Affordable rental housing definitions are “not affordable” for many, says city's assistant director of housing
The federal and provincial budgets recently earmarked money for affordable housing and, with the housing crisis at unprecedented heights in Vancouver, the city hopes the funds will help get costs under control.
The province recently broke ground on a mixed-income affordable housing project of 230 new rental units in the Fairview neighbourhood, following promises in the budget to spend $6 billion on affordable housing and build 14,000 affordable units.
The federal government also has a national housing strategy that has committed $40 billion over 10 years and aims to build 100,000 housing units across the country.
Dan Garrison, assistant director of housing policy with the City of Vancouver, says the two budgets align with the direction the city is heading and with the projects already planned for 72,000 new affordable units.
"The City of Vancouver is really well positioned to get an appropriate chunk of that [affordable housing funding]," he told Stephen Quinn, host of CBC's The Early Edition.
With all the talk about affordable rentals though, it's not always clear just how much "affordable" costs.
An expensive 'affordable'
The City of Vancouver has a guideline that says if developers create rental units below a certain price, they don't have to pay the city's development cost levy — essentially, if the developers are willing to create more affordable rental units, they get a financial break.
In January, the city updated its guidelines for developers.
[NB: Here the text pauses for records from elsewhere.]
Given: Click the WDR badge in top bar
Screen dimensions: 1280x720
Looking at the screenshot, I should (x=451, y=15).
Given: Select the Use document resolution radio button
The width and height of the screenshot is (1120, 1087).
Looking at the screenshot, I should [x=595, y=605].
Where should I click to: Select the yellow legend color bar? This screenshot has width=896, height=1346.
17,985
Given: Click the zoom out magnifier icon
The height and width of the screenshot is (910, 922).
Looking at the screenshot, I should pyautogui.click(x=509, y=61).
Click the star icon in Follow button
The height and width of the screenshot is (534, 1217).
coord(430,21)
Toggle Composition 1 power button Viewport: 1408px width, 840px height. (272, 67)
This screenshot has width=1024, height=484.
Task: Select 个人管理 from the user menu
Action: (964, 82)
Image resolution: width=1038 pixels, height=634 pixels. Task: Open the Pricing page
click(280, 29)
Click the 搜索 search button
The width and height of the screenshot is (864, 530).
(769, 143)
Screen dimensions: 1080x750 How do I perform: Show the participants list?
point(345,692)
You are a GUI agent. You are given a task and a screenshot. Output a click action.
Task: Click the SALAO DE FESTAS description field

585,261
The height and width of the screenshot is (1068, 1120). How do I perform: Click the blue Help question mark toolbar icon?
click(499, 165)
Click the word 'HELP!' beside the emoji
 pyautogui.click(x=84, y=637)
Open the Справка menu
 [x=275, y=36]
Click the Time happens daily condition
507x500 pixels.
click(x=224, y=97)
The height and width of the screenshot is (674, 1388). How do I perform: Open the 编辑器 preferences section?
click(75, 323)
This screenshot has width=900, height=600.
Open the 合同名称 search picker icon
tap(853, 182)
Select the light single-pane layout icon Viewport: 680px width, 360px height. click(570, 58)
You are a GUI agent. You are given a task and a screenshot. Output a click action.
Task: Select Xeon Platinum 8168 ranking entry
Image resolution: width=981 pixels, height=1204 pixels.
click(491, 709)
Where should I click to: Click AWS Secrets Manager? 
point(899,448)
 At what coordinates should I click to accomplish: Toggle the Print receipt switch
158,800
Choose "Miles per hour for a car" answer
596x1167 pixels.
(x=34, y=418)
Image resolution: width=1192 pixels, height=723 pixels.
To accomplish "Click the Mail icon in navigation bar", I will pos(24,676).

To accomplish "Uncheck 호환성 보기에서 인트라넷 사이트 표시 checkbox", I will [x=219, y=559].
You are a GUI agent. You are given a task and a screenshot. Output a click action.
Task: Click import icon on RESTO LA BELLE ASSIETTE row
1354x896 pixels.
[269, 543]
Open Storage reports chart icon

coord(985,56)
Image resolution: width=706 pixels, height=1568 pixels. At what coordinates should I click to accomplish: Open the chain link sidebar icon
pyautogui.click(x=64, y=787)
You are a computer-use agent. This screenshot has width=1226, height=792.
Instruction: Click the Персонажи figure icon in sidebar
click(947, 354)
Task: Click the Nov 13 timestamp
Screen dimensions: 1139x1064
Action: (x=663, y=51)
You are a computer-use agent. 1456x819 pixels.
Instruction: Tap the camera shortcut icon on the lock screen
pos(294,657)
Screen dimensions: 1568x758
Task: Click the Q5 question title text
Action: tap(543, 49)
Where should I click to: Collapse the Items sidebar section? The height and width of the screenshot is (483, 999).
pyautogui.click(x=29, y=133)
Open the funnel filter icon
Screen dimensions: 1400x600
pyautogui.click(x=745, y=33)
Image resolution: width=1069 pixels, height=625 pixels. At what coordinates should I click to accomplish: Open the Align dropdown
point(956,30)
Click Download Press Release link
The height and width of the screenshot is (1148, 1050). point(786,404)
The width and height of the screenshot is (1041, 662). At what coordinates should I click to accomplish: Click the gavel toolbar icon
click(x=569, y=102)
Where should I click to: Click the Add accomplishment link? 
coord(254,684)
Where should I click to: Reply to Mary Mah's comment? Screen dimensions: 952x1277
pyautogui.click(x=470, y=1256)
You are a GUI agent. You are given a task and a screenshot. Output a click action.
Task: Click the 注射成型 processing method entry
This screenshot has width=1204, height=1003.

For-profit affordable rental housing is now defined as between $1,730 and $1,903 for a one-bedroom rental and between $2,505 and $2,756 for a two-bedroom rental.
"There has been a lot of criticism of those rates as being unaffordable to folks," Garrison said. "Right off, we need to acknowledge that we know those rates are not affordable to a large proportion of households."
The challenge, he said, is setting a definition of affordable in order to comply with provincial legislation and to provide incentives to build units that can be turned into rentals.
Protecting rental stock
"We have to set those rates in a way that allows those projects to be delivered, otherwise we don't get any rental supply, we are left with just condominiums," Garrison said.
He says measures in the budgets to address speculative investment, provisions for rental-only zoning and further rental incentives for developments that target those with moderate incomes (between $30,000 and $80,000 per year) will make a difference.
"We are going to be able to get a lot further on that with the provincial and federal governments back at the table than we would have been if the city was trying to do this on our own," Garrison said.
With files from The Early Edition.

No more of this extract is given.